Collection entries
______________________________
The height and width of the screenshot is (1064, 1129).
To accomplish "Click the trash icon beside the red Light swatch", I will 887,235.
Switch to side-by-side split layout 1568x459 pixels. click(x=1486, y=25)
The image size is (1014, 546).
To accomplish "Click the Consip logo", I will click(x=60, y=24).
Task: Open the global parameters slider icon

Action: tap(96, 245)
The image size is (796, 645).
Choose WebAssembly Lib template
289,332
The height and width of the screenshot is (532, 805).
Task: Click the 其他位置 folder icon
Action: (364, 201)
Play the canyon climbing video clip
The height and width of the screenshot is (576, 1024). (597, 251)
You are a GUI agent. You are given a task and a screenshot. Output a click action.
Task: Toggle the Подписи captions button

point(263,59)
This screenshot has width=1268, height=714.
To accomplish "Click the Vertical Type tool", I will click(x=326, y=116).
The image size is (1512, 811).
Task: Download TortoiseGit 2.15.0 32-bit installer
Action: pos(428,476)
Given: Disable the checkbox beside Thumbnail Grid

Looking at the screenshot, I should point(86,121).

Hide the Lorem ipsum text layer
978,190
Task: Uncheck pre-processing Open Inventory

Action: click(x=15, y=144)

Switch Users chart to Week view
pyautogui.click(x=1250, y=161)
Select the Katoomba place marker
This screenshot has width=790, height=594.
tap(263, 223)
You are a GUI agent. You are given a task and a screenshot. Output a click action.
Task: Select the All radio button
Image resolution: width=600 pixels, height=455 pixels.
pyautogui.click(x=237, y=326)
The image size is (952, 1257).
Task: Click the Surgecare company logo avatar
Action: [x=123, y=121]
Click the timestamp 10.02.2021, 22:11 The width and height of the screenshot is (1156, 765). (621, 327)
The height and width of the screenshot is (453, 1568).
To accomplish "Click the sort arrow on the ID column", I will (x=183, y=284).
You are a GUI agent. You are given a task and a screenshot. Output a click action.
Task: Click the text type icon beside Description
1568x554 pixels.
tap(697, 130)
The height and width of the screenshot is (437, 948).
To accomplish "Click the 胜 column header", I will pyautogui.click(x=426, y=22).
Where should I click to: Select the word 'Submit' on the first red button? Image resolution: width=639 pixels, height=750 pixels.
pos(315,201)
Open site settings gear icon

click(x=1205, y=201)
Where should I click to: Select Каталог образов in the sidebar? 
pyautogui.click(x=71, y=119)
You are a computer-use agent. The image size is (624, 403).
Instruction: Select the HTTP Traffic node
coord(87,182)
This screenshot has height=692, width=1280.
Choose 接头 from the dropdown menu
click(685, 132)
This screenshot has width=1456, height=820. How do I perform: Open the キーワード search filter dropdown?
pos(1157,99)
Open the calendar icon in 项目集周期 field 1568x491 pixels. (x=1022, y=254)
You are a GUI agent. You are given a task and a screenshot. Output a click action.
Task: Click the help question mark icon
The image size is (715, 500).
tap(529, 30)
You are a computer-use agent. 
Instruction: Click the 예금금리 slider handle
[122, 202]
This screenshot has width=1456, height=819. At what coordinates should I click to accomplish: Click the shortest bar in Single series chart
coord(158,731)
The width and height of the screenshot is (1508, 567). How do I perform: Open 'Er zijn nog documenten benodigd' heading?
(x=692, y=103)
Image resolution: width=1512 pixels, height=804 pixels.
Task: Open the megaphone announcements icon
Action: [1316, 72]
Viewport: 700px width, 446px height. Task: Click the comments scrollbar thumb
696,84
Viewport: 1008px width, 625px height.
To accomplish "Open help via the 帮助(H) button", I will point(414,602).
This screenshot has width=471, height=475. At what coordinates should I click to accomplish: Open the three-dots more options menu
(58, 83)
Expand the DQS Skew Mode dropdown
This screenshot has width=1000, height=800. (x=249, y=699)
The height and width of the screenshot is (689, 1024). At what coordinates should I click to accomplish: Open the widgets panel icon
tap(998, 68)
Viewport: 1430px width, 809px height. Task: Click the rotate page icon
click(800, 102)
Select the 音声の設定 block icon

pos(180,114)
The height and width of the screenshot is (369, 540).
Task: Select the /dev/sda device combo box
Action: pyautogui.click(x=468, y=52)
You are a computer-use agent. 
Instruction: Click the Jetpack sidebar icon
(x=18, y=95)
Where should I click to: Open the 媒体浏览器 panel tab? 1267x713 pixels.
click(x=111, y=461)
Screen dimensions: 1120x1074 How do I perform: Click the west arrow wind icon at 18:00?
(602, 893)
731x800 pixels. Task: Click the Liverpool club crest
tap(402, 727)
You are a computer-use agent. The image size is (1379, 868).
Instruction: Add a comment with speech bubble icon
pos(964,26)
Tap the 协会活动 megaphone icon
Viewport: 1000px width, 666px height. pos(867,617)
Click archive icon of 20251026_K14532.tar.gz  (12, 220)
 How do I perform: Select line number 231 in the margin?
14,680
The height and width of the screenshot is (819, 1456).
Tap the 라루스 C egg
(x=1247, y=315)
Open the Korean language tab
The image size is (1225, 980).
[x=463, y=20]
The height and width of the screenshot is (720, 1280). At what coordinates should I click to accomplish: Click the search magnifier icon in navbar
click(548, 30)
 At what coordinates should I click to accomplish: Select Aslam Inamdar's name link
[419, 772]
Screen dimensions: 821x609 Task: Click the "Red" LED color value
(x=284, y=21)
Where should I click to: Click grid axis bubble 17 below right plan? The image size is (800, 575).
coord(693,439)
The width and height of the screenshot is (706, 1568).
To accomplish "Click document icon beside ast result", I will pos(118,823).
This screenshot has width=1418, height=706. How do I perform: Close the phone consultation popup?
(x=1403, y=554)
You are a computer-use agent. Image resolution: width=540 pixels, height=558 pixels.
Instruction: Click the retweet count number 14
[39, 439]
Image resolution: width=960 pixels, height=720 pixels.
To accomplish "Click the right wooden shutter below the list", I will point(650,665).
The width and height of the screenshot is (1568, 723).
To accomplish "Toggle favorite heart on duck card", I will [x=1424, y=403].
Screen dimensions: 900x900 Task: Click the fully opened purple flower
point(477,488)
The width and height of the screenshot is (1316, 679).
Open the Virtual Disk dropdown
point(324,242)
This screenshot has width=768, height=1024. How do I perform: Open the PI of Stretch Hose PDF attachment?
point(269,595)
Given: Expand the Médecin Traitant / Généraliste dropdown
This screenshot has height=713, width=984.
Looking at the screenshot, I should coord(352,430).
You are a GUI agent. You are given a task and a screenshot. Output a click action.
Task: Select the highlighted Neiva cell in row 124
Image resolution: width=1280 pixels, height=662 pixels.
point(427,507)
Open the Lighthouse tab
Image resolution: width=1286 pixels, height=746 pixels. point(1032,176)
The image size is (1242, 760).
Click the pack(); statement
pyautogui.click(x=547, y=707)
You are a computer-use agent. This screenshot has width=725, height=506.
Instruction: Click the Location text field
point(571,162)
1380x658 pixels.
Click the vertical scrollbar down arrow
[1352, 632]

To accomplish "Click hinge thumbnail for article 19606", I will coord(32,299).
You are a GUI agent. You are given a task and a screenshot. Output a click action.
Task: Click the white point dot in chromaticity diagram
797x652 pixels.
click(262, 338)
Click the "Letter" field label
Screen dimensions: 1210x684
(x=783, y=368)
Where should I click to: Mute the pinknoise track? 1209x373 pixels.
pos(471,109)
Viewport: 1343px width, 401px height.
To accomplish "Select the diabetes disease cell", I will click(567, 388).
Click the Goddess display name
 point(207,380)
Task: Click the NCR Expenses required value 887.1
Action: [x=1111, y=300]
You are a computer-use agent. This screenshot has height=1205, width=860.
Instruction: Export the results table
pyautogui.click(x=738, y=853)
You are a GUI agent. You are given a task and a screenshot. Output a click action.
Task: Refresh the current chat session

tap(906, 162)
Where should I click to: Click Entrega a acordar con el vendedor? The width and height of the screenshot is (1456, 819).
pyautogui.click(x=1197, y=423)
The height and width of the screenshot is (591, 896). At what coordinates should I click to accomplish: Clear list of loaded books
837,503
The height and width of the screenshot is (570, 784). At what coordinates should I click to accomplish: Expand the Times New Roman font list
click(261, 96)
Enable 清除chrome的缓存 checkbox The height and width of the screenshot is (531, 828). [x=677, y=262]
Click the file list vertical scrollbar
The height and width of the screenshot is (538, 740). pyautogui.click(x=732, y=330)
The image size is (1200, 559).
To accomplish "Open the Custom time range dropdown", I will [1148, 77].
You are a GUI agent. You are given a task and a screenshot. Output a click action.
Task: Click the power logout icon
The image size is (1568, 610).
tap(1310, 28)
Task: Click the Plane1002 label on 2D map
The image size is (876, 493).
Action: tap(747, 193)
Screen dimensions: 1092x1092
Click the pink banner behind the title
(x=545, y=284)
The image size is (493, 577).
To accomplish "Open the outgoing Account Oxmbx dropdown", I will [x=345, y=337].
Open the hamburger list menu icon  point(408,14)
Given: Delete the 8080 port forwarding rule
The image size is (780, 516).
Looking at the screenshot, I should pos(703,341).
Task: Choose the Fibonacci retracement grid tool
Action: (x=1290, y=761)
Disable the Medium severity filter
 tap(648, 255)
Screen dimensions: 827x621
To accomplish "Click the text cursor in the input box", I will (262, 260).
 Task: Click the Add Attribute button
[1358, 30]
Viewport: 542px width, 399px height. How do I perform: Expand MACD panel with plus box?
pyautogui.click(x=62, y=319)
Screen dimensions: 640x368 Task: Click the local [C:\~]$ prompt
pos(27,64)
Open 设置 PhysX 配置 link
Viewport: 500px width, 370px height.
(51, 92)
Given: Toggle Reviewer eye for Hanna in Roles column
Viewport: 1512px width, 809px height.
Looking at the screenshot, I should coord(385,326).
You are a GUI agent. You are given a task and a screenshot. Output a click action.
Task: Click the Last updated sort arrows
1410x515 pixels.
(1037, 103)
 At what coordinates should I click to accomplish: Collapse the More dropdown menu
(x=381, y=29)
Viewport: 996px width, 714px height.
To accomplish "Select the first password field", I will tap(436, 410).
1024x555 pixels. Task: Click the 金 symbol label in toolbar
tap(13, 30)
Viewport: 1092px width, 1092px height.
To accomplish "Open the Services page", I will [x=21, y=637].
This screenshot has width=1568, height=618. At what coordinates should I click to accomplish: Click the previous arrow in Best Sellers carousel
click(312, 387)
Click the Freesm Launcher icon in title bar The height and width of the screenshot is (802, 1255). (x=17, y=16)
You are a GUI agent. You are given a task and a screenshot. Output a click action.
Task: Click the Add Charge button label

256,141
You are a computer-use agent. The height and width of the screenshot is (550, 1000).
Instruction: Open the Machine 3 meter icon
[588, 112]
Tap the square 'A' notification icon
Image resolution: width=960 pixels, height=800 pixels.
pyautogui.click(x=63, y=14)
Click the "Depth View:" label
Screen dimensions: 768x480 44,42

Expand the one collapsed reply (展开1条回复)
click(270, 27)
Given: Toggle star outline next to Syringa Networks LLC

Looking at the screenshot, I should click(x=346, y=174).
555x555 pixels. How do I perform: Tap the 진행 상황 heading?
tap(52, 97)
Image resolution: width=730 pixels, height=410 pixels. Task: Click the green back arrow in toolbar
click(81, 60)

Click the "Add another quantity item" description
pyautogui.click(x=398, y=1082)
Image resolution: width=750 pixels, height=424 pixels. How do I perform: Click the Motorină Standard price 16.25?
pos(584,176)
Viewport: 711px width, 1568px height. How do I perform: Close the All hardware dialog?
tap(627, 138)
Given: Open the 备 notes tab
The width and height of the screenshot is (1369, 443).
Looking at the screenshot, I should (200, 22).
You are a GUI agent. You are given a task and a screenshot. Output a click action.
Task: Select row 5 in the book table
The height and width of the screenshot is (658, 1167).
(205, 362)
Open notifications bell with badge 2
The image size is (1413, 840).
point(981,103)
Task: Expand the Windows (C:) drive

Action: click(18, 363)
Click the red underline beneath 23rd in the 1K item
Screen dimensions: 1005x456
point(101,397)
______________________________
Print exactly the lines above, between the one holding "Enable 清除chrome的缓存 checkbox" and the one holding "Given: Delete the 8080 port forwarding rule", inclusive, and nothing besides.

Enable 清除chrome的缓存 checkbox The height and width of the screenshot is (531, 828). [x=677, y=262]
Click the file list vertical scrollbar
The height and width of the screenshot is (538, 740). pyautogui.click(x=732, y=330)
The image size is (1200, 559).
To accomplish "Open the Custom time range dropdown", I will [1148, 77].
You are a GUI agent. You are given a task and a screenshot. Output a click action.
Task: Click the power logout icon
The image size is (1568, 610).
tap(1310, 28)
Task: Click the Plane1002 label on 2D map
The image size is (876, 493).
Action: tap(747, 193)
Screen dimensions: 1092x1092
Click the pink banner behind the title
(x=545, y=284)
The image size is (493, 577).
To accomplish "Open the outgoing Account Oxmbx dropdown", I will [x=345, y=337].
Open the hamburger list menu icon  point(408,14)
Given: Delete the 8080 port forwarding rule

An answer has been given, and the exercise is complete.